Pixel coordinate grounding data
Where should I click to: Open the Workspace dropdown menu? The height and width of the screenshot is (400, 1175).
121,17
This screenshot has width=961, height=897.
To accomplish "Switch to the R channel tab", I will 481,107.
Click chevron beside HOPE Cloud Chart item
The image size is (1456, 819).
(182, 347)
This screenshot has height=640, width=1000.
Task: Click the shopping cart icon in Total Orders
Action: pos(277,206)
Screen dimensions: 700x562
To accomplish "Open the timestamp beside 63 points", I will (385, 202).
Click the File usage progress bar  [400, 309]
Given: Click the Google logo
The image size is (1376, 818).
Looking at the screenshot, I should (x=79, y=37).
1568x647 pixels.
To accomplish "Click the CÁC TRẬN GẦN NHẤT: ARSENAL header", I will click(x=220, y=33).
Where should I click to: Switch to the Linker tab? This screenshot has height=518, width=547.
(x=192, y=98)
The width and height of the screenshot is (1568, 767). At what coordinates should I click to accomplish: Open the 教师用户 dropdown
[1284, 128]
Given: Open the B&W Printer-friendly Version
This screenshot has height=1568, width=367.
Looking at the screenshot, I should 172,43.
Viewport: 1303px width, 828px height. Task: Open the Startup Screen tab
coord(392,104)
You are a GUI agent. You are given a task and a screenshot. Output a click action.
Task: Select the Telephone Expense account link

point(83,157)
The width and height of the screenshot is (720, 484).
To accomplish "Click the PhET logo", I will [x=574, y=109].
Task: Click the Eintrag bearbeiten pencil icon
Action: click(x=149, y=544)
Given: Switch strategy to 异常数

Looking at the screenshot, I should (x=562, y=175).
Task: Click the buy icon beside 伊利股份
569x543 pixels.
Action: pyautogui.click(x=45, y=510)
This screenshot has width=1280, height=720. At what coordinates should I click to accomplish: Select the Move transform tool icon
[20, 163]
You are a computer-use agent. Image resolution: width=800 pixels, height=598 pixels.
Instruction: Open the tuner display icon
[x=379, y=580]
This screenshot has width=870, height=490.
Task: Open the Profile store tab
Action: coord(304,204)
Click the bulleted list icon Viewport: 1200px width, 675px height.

Exercise goal: Using the records above, report each line that contains the word "agent" by copying it.

Solution:
You are a GUI agent. You are given a task and a screenshot. Output a click action.
You are a computer-use agent. Image resolution: width=800 pixels, height=598 pixels.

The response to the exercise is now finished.